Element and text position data
┏━━

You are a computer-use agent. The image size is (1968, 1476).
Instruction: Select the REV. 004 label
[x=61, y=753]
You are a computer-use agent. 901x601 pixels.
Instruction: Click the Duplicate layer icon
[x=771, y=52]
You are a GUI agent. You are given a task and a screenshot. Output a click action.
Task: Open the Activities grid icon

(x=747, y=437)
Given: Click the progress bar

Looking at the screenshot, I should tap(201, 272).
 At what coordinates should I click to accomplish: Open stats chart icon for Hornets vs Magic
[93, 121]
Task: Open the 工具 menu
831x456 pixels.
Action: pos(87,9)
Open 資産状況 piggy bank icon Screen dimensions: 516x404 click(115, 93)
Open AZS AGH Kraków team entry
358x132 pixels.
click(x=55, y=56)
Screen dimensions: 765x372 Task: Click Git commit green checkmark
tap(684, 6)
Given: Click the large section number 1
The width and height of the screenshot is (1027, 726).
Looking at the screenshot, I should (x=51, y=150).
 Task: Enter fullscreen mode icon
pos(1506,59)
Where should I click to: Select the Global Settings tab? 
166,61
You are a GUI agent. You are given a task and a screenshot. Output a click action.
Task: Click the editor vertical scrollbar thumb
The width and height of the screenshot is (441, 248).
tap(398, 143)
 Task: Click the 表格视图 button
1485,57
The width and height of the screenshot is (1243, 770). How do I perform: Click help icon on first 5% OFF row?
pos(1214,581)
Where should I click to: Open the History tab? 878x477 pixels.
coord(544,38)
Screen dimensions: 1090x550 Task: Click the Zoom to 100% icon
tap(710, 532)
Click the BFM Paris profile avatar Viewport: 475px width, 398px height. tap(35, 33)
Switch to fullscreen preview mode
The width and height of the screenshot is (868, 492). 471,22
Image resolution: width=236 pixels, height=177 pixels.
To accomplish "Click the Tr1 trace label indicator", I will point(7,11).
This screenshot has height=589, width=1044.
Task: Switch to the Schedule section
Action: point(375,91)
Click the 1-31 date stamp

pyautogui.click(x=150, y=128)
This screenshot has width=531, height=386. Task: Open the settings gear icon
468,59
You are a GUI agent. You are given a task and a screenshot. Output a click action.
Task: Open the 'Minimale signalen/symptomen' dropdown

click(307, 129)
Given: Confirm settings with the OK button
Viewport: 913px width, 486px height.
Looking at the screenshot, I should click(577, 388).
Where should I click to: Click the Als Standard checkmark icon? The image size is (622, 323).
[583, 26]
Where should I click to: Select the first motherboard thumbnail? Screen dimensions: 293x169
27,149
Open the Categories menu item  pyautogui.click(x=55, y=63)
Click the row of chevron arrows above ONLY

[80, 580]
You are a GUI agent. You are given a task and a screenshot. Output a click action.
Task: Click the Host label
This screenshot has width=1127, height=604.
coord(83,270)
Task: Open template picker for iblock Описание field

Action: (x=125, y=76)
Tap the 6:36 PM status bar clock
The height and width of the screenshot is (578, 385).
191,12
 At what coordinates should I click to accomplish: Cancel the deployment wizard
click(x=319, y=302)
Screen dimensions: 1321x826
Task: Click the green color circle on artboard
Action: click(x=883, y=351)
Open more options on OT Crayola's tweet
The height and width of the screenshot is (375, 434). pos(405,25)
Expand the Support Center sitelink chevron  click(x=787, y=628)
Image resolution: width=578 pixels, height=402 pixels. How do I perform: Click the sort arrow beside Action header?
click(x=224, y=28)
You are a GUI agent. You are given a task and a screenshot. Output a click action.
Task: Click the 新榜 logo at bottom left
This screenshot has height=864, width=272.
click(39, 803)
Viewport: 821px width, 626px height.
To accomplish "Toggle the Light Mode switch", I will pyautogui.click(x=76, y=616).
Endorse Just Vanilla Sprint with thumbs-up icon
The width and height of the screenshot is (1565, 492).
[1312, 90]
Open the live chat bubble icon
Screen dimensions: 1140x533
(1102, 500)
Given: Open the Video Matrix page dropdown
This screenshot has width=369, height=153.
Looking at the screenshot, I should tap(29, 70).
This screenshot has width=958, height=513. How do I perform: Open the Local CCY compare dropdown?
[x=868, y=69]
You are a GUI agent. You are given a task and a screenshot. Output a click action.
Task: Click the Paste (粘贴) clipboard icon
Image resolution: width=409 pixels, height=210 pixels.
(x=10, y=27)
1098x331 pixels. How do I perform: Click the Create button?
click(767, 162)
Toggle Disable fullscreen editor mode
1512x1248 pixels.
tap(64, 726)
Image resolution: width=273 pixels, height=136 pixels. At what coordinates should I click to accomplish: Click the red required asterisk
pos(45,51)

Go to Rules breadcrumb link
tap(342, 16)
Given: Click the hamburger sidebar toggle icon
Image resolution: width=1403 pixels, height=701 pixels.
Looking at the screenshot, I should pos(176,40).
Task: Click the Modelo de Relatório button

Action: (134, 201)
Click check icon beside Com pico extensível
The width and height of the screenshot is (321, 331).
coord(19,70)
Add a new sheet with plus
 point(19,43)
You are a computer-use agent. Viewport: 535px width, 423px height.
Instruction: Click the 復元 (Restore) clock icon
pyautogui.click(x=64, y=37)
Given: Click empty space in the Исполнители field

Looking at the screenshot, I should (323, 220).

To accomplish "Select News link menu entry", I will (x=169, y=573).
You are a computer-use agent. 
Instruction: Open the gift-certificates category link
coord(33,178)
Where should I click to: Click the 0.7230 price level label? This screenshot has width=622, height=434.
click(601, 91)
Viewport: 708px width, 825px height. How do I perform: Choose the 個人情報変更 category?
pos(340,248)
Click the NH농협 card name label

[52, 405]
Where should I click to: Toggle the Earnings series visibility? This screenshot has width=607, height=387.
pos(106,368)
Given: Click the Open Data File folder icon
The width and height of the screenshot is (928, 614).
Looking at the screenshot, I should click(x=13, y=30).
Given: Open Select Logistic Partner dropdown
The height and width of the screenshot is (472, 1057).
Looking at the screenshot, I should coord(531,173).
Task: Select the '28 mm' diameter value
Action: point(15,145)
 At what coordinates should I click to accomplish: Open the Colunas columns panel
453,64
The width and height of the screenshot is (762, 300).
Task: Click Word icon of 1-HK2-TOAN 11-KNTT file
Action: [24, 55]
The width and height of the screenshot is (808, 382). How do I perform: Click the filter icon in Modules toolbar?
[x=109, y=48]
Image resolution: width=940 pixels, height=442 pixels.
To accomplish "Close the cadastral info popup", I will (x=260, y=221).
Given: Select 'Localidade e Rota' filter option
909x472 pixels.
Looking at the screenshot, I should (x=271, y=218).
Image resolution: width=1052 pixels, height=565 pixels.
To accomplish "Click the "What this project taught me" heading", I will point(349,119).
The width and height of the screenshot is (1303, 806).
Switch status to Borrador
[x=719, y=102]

┗━━

> **STATED EXERCISE**: Rewrite these lines with "Where should I click to" replaced by "Which spot should I click to" throughout. Leave everything else unchanged.

> **CORRECT ANSWER**:
You are a computer-use agent. The image size is (1968, 1476).
Instruction: Select the REV. 004 label
[x=61, y=753]
You are a computer-use agent. 901x601 pixels.
Instruction: Click the Duplicate layer icon
[x=771, y=52]
You are a GUI agent. You are given a task and a screenshot. Output a click action.
Task: Open the Activities grid icon

(x=747, y=437)
Given: Click the progress bar

Looking at the screenshot, I should tap(201, 272).
 At what coordinates should I click to accomplish: Open stats chart icon for Hornets vs Magic
[93, 121]
Task: Open the 工具 menu
831x456 pixels.
Action: pos(87,9)
Open 資産状況 piggy bank icon Screen dimensions: 516x404 click(115, 93)
Open AZS AGH Kraków team entry
358x132 pixels.
click(x=55, y=56)
Screen dimensions: 765x372 Task: Click Git commit green checkmark
tap(684, 6)
Given: Click the large section number 1
The width and height of the screenshot is (1027, 726).
Looking at the screenshot, I should (x=51, y=150).
 Task: Enter fullscreen mode icon
pos(1506,59)
Which spot should I click to: Select the Global Settings tab? 
166,61
You are a GUI agent. You are given a task and a screenshot. Output a click action.
Task: Click the editor vertical scrollbar thumb
The width and height of the screenshot is (441, 248).
tap(398, 143)
 Task: Click the 表格视图 button
1485,57
The width and height of the screenshot is (1243, 770). How do I perform: Click help icon on first 5% OFF row?
pos(1214,581)
Which spot should I click to: Open the History tab? 878x477 pixels.
coord(544,38)
Screen dimensions: 1090x550 Task: Click the Zoom to 100% icon
tap(710, 532)
Click the BFM Paris profile avatar Viewport: 475px width, 398px height. tap(35, 33)
Switch to fullscreen preview mode
The width and height of the screenshot is (868, 492). 471,22
Image resolution: width=236 pixels, height=177 pixels.
To accomplish "Click the Tr1 trace label indicator", I will point(7,11).
This screenshot has height=589, width=1044.
Task: Switch to the Schedule section
Action: point(375,91)
Click the 1-31 date stamp

pyautogui.click(x=150, y=128)
This screenshot has width=531, height=386. Task: Open the settings gear icon
468,59
You are a GUI agent. You are given a task and a screenshot. Output a click action.
Task: Open the 'Minimale signalen/symptomen' dropdown

click(307, 129)
Given: Confirm settings with the OK button
Viewport: 913px width, 486px height.
Looking at the screenshot, I should click(577, 388).
Which spot should I click to: Click the Als Standard checkmark icon? The image size is (622, 323).
[583, 26]
Which spot should I click to: Select the first motherboard thumbnail? Screen dimensions: 293x169
27,149
Open the Categories menu item  pyautogui.click(x=55, y=63)
Click the row of chevron arrows above ONLY

[80, 580]
You are a GUI agent. You are given a task and a screenshot. Output a click action.
Task: Click the Host label
This screenshot has width=1127, height=604.
coord(83,270)
Task: Open template picker for iblock Описание field

Action: (x=125, y=76)
Tap the 6:36 PM status bar clock
The height and width of the screenshot is (578, 385).
191,12
 At what coordinates should I click to accomplish: Cancel the deployment wizard
click(x=319, y=302)
Screen dimensions: 1321x826
Task: Click the green color circle on artboard
Action: click(x=883, y=351)
Open more options on OT Crayola's tweet
The height and width of the screenshot is (375, 434). pos(405,25)
Expand the Support Center sitelink chevron  click(x=787, y=628)
Image resolution: width=578 pixels, height=402 pixels. How do I perform: Click the sort arrow beside Action header?
click(x=224, y=28)
You are a GUI agent. You are given a task and a screenshot. Output a click action.
Task: Click the 新榜 logo at bottom left
This screenshot has height=864, width=272.
click(39, 803)
Viewport: 821px width, 626px height.
To accomplish "Toggle the Light Mode switch", I will pyautogui.click(x=76, y=616).
Endorse Just Vanilla Sprint with thumbs-up icon
The width and height of the screenshot is (1565, 492).
[1312, 90]
Open the live chat bubble icon
Screen dimensions: 1140x533
(1102, 500)
Given: Open the Video Matrix page dropdown
This screenshot has width=369, height=153.
Looking at the screenshot, I should tap(29, 70).
This screenshot has width=958, height=513. How do I perform: Open the Local CCY compare dropdown?
[x=868, y=69]
You are a GUI agent. You are given a task and a screenshot. Output a click action.
Task: Click the Paste (粘贴) clipboard icon
Image resolution: width=409 pixels, height=210 pixels.
(x=10, y=27)
1098x331 pixels. How do I perform: Click the Create button?
click(767, 162)
Toggle Disable fullscreen editor mode
1512x1248 pixels.
tap(64, 726)
Image resolution: width=273 pixels, height=136 pixels. At what coordinates should I click to accomplish: Click the red required asterisk
pos(45,51)

Go to Rules breadcrumb link
tap(342, 16)
Given: Click the hamburger sidebar toggle icon
Image resolution: width=1403 pixels, height=701 pixels.
Looking at the screenshot, I should pos(176,40).
Task: Click the Modelo de Relatório button

Action: (134, 201)
Click check icon beside Com pico extensível
The width and height of the screenshot is (321, 331).
coord(19,70)
Add a new sheet with plus
 point(19,43)
You are a computer-use agent. Viewport: 535px width, 423px height.
Instruction: Click the 復元 (Restore) clock icon
pyautogui.click(x=64, y=37)
Given: Click empty space in the Исполнители field

Looking at the screenshot, I should (323, 220).

To accomplish "Select News link menu entry", I will (x=169, y=573).
You are a computer-use agent. 
Instruction: Open the gift-certificates category link
coord(33,178)
Which spot should I click to: Click the 0.7230 price level label? This screenshot has width=622, height=434.
click(601, 91)
Viewport: 708px width, 825px height. How do I perform: Choose the 個人情報変更 category?
pos(340,248)
Click the NH농협 card name label

[52, 405]
Which spot should I click to: Toggle the Earnings series visibility? This screenshot has width=607, height=387.
pos(106,368)
Given: Click the Open Data File folder icon
The width and height of the screenshot is (928, 614).
Looking at the screenshot, I should click(x=13, y=30).
Given: Open Select Logistic Partner dropdown
The height and width of the screenshot is (472, 1057).
Looking at the screenshot, I should coord(531,173).
Task: Select the '28 mm' diameter value
Action: point(15,145)
 At what coordinates should I click to accomplish: Open the Colunas columns panel
453,64
The width and height of the screenshot is (762, 300).
Task: Click Word icon of 1-HK2-TOAN 11-KNTT file
Action: [24, 55]
The width and height of the screenshot is (808, 382). How do I perform: Click the filter icon in Modules toolbar?
[x=109, y=48]
Image resolution: width=940 pixels, height=442 pixels.
To accomplish "Close the cadastral info popup", I will (x=260, y=221).
Given: Select 'Localidade e Rota' filter option
909x472 pixels.
Looking at the screenshot, I should (x=271, y=218).
Image resolution: width=1052 pixels, height=565 pixels.
To accomplish "Click the "What this project taught me" heading", I will point(349,119).
The width and height of the screenshot is (1303, 806).
Switch status to Borrador
[x=719, y=102]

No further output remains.